IDENY ESCRITOS & TELAS

Obrigada pela visita. Abçs!Projeto Livres  Pensadores.org

22 de maio de 2011

Um conto, leia. Se não for bonito, pelo menos é real...

Se vc nunca foi pobre, daqueles que já tiveram fogão a lenha em casa, não sabe o que perderam. Não sabem como é bom as visitas à noite, venham para pousar sendo de longe, de outro bairro, por exemplo,
ou, só para um bate papo em volta do fogão a lenha e comer pinhão assado na chapa, se, vizinho de pertinho. "Pertinho" é uma expressão pontagrossense que significa mais que perto, quase do ladinho. Ladinho
também é outro modo nosso, de falar,para colocar um ênfase especial nas definições.
Enfim, tudo dá saudade, mas não é o calor do fogo, nem os pinhões mal assados que nunca gostei por nunca os sentir realmente assados.
 Ficavam crus ou queimavam.
O que eu gostava mesmo eram as conversas, os contos e estórias antigas, onde cada um, tinha uma melhor. Eram tão
fantásticas que talvez, só acreditavam nelas só  crianças que as ouviam.
Só a luz da cozinha onde as pessoas conversavam, em suas cadeiras, que ficava acesa, o restante das luzes da casa, todas
apagadas a fim de economia.

^^^^^^^^

*TAREFAS PROPOSTAS:*
(a) No conto sobre o fogão a lenha, o que significa a expressão pontagrossense "pertinho"?
(b) Escreva a continuação do conto sobre o fogão a lenha, começando logo após a última frase apresentada.

*DADOS DISPONÍVEIS:*
^^^^^^^^

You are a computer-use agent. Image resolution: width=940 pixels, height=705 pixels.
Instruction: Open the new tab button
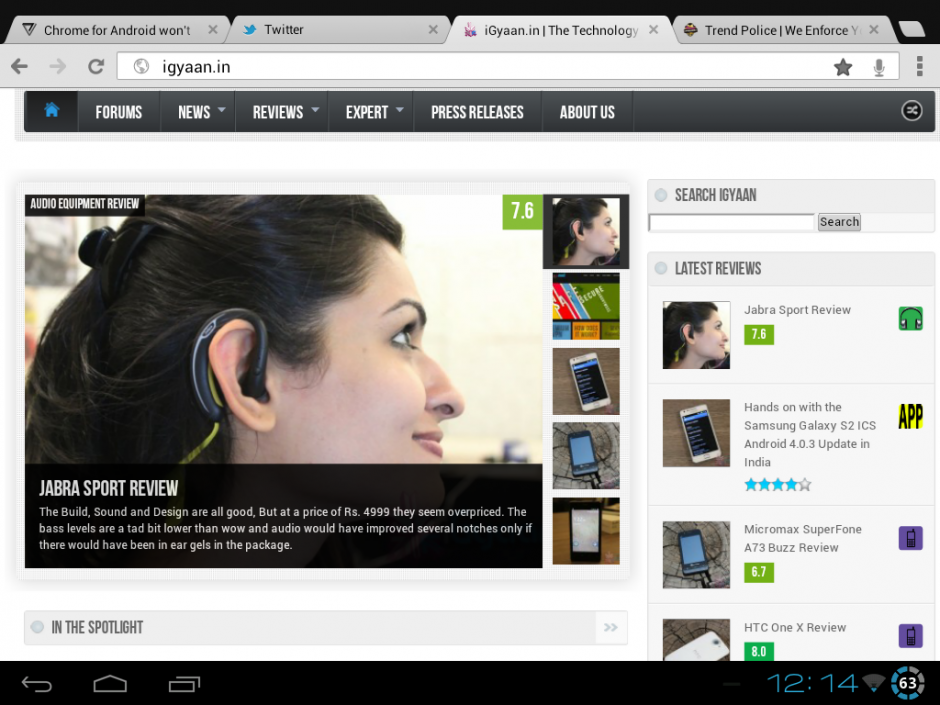[911, 30]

^^^^^^^^

*RESPOSTAS ESPERADAS:*
(a) Significa mais que perto, quase do ladinho.

(b)
Eu, nesta época de cinco, seis anos, era medrosa de fazer dó.Claro que eu acreditava em Deus, nos anjos e em toda proteção
que uma criança boazinha tem, e eu me considerava boazinha. O problema é que, quando nos ensinam o Bem, sempre ensinam
o Mal junto, talvez seja uma antiga tática para nos fazer acreditar ou nos apegar no Bem, e eu, desta forma, morria de medo
do capeta.
Enquanto escutava aquelas estórias de vizinhos de pessoas antigas, que acabavam se revelando lobisomens, ou mula sem cabeça,
eu olhava para a amplidão da sala e quartos escuros, e desta, na minha imaginação saíam cavalos a galope,todos com cabeça,
mas montadas sabe-se lá por quem, porque naquelas noites de casos ao redor do fogão, tudo era possível e passível
de existir.
O medo ia crescendo e eu ia saindo de minha cadeira e me empoleirado devagar no colo de minha mãe, como se devagar
ela não percebesse que eu estava
tentando subir em suas pernas, mas ela sempre via e me dizia: Por que colo, com todo este "tamanhão"? ( Pontagrossense gosta
de falar no aumentativo também) E quando me via olhando de soslaio para o escuro do restante da casa, me perguntava:
- Está com medo de quê?
Ora, se ela mesma me assustava! Não só com estas estórias à beira do fogão, mas quando me dizia: esteja atenta, sempre, minha filha,
porque o "inimigo" anda ao redor tentando uma brechinha para nos enganar. Inimigo era o diabo, e era perigosíssimo na
minha imaginação. Parecia mais poderoso e mais pronto que Deus, em vir ao nosso encontro.
Aquelas noites frias, na casa de madeira, do Jardim Europa, acabaram. Mas as lembranças das pessoas que frequentavam a roda
do fogão a lenha com histórias fantásticas, ainda me dão saudade. De uma forma ou de outra colaboraram com o meu imaginário,
principalmente porque nestas rodas de conversas ninguém se preocupava com o que era senso comum ou não.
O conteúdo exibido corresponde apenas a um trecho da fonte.